*The records:*
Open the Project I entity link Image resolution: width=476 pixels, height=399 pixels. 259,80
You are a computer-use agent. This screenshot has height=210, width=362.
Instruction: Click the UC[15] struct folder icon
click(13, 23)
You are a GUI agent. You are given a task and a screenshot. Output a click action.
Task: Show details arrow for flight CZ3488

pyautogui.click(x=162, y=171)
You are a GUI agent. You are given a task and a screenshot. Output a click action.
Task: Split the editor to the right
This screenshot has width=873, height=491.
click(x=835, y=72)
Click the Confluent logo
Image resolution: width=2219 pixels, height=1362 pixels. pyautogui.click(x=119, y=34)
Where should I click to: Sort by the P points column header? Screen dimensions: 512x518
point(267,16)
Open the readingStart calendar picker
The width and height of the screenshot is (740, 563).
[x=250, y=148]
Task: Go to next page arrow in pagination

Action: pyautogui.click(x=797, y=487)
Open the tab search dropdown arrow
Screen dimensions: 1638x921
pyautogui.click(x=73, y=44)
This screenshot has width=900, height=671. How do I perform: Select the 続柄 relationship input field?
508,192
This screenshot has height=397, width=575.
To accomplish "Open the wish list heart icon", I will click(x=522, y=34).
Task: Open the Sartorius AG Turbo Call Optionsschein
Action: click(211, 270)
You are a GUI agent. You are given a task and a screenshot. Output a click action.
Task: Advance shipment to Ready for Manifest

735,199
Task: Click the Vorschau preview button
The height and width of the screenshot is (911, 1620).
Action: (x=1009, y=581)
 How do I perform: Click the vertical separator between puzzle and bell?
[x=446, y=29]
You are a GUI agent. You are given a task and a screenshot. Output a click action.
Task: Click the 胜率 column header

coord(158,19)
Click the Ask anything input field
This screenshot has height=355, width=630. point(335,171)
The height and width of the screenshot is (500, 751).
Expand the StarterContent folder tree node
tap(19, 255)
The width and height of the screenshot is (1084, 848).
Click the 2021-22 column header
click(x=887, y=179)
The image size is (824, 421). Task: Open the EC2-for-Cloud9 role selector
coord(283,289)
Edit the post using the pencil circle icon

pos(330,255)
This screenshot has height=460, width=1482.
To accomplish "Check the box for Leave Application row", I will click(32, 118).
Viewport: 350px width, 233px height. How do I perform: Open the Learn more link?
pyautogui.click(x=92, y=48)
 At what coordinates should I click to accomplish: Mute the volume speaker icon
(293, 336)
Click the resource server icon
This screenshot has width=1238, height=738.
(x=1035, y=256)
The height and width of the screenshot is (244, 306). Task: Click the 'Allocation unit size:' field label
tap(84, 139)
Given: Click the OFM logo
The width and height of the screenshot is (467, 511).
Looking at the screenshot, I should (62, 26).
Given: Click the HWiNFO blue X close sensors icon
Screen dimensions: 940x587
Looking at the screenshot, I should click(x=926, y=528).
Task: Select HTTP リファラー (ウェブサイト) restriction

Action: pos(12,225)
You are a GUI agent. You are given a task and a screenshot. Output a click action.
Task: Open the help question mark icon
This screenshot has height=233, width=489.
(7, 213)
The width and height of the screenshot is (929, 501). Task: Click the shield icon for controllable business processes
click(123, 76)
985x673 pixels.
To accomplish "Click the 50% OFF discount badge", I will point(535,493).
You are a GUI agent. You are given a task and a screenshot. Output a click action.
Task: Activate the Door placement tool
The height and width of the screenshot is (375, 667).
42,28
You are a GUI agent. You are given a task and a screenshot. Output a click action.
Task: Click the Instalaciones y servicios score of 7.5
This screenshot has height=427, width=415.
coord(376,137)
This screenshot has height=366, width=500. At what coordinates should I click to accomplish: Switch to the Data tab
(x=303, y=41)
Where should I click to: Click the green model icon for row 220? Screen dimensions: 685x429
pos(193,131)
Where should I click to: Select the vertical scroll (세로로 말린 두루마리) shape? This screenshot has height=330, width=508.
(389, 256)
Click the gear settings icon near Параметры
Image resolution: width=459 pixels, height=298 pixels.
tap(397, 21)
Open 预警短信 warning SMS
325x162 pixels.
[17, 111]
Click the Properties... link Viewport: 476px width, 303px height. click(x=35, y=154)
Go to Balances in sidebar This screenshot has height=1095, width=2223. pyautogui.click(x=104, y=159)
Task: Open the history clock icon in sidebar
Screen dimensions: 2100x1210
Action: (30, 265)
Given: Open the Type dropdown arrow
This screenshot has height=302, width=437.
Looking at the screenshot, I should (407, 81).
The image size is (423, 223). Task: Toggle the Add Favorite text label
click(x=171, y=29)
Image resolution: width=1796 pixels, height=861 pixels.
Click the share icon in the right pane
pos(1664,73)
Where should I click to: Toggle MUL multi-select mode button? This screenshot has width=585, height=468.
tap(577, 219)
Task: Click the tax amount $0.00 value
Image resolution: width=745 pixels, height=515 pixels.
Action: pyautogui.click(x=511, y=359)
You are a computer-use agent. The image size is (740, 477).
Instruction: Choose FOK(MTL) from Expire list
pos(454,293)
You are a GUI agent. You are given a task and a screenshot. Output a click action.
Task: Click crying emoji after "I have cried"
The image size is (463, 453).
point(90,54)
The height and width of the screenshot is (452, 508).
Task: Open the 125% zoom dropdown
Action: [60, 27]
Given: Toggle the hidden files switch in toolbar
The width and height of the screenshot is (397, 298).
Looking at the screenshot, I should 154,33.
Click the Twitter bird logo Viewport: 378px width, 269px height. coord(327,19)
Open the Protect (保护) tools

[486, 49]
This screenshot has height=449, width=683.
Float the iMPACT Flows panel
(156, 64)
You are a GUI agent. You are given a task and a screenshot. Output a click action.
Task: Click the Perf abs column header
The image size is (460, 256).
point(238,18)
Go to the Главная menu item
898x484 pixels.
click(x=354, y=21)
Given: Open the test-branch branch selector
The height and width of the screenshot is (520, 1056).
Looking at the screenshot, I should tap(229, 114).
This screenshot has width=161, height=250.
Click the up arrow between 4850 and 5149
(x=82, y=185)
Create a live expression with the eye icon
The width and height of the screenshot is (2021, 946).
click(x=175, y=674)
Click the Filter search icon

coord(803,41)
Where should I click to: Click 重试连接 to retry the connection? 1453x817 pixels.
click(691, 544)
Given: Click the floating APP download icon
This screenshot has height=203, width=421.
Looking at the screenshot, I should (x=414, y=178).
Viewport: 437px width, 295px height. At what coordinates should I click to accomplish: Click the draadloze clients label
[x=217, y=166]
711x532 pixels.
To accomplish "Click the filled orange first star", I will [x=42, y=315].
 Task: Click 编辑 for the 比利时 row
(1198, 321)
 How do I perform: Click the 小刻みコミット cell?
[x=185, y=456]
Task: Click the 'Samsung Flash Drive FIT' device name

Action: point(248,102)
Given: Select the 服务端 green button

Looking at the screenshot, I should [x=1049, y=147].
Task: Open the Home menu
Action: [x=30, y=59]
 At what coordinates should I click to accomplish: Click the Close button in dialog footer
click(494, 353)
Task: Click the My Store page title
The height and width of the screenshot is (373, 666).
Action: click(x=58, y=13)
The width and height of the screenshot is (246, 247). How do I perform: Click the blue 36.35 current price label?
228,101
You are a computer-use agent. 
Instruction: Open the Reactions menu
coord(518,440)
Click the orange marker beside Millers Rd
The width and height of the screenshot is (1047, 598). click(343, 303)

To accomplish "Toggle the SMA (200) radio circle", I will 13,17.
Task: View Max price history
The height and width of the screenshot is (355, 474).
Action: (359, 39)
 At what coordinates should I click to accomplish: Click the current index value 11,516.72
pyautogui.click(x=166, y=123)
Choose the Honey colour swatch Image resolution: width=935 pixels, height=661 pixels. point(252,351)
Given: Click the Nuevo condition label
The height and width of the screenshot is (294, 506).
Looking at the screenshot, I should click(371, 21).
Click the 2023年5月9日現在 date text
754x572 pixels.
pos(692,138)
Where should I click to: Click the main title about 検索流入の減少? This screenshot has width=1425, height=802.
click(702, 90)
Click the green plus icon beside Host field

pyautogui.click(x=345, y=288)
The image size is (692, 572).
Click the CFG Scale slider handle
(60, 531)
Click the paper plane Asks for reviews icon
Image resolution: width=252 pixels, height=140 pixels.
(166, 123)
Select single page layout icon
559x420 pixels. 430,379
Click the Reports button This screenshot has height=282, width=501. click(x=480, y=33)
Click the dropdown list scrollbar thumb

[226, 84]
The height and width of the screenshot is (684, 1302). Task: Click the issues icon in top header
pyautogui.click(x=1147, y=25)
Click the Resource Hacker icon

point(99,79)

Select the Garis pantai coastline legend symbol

*What the task asks:* Reproduce the data word for word from its first line through the line that contains "click(13, 23)", including that line.

*Task output:*
Open the Project I entity link Image resolution: width=476 pixels, height=399 pixels. 259,80
You are a computer-use agent. This screenshot has height=210, width=362.
Instruction: Click the UC[15] struct folder icon
click(13, 23)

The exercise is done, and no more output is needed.